Collected data:
** Begin **
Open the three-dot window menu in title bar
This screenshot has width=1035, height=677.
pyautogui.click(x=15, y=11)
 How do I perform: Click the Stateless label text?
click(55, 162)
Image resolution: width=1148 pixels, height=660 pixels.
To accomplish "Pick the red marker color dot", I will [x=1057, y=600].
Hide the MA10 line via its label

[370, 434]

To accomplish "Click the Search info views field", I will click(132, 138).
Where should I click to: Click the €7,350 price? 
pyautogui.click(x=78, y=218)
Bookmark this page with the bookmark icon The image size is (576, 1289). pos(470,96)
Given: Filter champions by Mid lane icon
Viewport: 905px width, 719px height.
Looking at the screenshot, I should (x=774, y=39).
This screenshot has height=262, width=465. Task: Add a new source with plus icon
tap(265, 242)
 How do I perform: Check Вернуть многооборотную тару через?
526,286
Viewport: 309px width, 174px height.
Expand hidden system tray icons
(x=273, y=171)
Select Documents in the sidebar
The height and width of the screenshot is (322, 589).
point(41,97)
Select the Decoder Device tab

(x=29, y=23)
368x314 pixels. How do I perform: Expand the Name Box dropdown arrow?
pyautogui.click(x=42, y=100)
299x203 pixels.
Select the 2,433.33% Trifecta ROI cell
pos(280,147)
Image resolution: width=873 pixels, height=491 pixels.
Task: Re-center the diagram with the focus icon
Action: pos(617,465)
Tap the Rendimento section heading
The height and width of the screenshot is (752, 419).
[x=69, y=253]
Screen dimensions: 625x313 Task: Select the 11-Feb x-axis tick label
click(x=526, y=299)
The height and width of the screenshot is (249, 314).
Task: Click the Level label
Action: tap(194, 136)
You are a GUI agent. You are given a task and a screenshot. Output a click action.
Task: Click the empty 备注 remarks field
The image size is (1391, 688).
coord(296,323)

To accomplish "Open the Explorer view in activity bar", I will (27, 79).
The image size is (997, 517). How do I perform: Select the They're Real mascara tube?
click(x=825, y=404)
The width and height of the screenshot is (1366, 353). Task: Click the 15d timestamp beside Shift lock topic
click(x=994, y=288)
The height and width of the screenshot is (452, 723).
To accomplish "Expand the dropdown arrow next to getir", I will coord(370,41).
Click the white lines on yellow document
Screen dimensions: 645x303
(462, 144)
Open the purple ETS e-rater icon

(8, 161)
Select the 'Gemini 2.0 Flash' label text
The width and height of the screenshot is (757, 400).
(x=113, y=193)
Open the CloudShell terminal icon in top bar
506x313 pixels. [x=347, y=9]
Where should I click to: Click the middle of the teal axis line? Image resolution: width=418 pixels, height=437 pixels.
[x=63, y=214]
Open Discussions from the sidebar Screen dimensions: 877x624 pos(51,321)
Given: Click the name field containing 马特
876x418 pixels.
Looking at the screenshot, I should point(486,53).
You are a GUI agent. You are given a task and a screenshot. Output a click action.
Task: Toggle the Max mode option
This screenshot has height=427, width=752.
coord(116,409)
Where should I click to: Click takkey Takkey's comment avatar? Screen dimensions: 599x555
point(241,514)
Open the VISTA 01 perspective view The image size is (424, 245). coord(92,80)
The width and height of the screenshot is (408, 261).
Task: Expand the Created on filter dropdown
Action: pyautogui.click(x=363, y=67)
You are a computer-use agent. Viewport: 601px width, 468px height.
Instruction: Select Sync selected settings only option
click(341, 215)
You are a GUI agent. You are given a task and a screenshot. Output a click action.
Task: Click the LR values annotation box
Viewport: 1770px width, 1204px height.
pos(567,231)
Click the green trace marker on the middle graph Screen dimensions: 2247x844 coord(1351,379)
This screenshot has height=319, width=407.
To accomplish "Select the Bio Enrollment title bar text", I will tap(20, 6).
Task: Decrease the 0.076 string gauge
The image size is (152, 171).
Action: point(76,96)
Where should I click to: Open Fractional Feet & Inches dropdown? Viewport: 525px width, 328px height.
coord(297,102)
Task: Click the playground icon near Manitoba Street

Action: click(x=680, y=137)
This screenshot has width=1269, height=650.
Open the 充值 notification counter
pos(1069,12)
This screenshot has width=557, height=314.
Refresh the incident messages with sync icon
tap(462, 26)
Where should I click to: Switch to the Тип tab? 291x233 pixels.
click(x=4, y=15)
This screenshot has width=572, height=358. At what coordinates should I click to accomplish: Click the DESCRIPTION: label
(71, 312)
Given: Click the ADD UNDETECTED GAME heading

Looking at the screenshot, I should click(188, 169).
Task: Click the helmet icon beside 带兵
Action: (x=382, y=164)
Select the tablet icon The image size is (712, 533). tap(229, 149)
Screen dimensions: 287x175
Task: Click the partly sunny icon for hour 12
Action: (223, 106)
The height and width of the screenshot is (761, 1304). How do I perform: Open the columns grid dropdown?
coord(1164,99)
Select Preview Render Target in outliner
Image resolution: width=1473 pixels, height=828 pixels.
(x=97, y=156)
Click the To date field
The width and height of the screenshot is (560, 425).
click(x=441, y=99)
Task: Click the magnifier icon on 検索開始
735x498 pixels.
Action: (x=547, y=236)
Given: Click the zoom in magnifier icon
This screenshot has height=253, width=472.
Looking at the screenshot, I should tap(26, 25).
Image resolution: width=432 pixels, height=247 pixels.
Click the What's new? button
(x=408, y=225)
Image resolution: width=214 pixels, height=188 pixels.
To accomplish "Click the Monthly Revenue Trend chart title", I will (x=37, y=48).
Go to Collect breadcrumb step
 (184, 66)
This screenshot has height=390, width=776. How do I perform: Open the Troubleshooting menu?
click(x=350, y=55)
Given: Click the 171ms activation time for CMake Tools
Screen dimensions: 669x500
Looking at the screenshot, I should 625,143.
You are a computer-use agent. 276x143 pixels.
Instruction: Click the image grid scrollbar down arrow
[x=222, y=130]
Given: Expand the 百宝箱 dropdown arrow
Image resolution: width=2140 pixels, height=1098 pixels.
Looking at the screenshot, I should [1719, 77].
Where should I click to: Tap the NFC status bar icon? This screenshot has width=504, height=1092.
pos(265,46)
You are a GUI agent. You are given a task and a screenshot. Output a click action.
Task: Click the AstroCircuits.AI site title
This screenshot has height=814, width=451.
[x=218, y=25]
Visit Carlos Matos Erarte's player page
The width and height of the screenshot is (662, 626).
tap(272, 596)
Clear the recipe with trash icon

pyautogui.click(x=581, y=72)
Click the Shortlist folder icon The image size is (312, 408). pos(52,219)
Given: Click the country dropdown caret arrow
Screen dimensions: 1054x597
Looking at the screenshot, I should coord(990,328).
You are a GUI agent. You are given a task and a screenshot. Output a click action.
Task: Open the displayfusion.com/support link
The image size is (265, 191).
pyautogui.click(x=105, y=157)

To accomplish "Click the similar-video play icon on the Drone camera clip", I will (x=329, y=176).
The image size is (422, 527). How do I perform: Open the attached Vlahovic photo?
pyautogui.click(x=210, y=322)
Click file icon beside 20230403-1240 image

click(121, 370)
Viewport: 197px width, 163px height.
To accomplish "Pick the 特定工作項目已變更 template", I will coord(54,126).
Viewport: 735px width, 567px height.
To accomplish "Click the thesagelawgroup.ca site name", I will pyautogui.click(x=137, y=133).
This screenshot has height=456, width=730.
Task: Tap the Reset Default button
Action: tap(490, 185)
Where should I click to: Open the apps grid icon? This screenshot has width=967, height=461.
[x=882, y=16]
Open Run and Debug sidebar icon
** End **
GOAL OF THE EXERCISE — Convert the lines of the records from the one containing "Task: Click the magnifier icon on 検索開始" through the one containing "click(x=350, y=55)", both included, into a Markdown table with the columns Row and Line, numbering each row and skipping blank lines.

TASK RESULT —
| Row | Line |
|---|---|
| 1 | Task: Click the magnifier icon on 検索開始 |
| 2 | 735x498 pixels. |
| 3 | Action: (x=547, y=236) |
| 4 | Given: Click the zoom in magnifier icon |
| 5 | This screenshot has height=253, width=472. |
| 6 | Looking at the screenshot, I should tap(26, 25). |
| 7 | Image resolution: width=432 pixels, height=247 pixels. |
| 8 | Click the What's new? button |
| 9 | (x=408, y=225) |
| 10 | Image resolution: width=214 pixels, height=188 pixels. |
| 11 | To accomplish "Click the Monthly Revenue Trend chart title", I will (x=37, y=48). |
| 12 | Go to Collect breadcrumb step |
| 13 |  (184, 66) |
| 14 | This screenshot has height=390, width=776. How do I perform: Open the Troubleshooting menu? |
| 15 | click(x=350, y=55) |